AGENDA

  • Day 1: Wednesday, 29 August 2018
  • 11:00-12:30
  • Room: Conference Room 2

Voices of the Landscape Plenary

Conference Room 2

This plenary session represents a first. It is the first time in the five-year history of the Global Landscapes Forum that community members and/or their representatives have constituted a plenary session. The aim is to amplify community voices in global policy debates.

A short, three minute film on landscape restoration in Burkina Faso will kick off the session, which will subsequently shine a light on the efforts of communities, some of them decades-long, in restoring degraded forests and landscapes. Participants will present key achievements, factors enabling such achievement and key opportunities for landscape restoration going forward. In particular, the meaning of “success” from the perspective of communities will be probed. Discussions will also focus on measures for scaling up community initiatives within and across settings.

 

Key questions
1. What are the key insights from your story that others can learn from?
2. What is next, how do we scale up to something large and impactful – creating a mass movement across the continent?
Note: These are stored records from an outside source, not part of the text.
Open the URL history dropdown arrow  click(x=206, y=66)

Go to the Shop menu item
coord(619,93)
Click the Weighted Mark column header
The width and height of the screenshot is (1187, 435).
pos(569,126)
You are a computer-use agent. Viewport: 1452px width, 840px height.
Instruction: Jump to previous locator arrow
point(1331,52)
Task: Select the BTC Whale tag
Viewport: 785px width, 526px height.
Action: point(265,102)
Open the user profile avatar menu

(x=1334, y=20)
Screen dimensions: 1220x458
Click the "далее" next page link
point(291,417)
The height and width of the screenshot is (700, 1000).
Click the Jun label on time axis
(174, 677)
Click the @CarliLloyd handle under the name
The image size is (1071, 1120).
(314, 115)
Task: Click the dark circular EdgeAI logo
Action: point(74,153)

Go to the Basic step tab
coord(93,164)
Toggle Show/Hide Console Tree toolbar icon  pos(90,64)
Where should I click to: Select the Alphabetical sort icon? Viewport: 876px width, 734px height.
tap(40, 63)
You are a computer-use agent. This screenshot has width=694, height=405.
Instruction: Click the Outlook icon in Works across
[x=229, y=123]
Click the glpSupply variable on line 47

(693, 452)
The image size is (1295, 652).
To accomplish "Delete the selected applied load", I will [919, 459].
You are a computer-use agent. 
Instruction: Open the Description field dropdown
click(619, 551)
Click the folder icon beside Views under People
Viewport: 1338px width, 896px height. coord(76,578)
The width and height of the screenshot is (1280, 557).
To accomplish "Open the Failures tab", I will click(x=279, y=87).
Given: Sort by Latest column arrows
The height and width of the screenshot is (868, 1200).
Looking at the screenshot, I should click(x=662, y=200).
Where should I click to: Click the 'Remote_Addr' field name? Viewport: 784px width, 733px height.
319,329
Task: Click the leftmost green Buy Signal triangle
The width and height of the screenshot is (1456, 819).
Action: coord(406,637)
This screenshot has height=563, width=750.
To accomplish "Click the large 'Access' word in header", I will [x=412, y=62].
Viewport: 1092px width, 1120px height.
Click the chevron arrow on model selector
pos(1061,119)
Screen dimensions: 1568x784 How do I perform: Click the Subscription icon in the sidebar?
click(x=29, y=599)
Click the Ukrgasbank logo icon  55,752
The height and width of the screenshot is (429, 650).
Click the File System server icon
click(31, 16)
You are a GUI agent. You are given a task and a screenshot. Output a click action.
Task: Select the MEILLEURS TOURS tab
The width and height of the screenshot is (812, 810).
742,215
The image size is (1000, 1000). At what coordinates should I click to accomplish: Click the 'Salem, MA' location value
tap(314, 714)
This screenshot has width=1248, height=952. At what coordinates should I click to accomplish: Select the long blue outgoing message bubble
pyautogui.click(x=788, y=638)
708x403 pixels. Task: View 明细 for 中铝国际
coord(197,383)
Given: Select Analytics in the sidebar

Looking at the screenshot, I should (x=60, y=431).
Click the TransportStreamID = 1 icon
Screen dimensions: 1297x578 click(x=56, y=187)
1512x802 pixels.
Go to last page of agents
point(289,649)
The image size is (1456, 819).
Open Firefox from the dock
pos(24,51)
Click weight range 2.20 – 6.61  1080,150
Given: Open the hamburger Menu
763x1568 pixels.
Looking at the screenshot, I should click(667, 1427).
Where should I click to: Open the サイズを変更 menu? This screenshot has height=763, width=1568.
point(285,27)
Our esteemed group of panelists represents different ethnicities, gender, production systems and ecologies:

  • Haidar El Ali coordinated the world’s largest mangrove restoration project. He was also Senegal’s minister of Environment and later became Senegal’s Minister of Fisheries.
  • Daniel Kobei heads the Ogiek People’s Development Program based in the Mau forest in Kenya. He led a long, grueling and eventually successful fight for the tenure rights of the indigenous Ogiek people.
  • Zipporah Matumbi began her successful journey in activism and forest restoration in Kenya by lobbying and organizing against the dumping of garbage in forests. She was subsequently elected to lead community forestry organizations where she initiated and supported forest restoration.
  • Concepta Mukasa is an NGO activist from Uganda who has focused on strengthening women’s rights to trees and forests, using this as an entry point for their involvement in restoration activities on and off farm.
  • Lassane Zorome is a Burkinabe farmer who has engaged in landscape restoration for more than two decades. His efforts to restore degraded lands in his community improved tree cover to the point where people could no longer see houses from surrounding neighborhoods. Because Mr. Zorome is unable to attend the GLF, he will be represented by Mr. Serge Zoubga, an NGO practitioner.
  • Esther Mwangi, Principal Scientist at CIFOR and Team Leader of the Nairobi Hub will moderate the plenary session.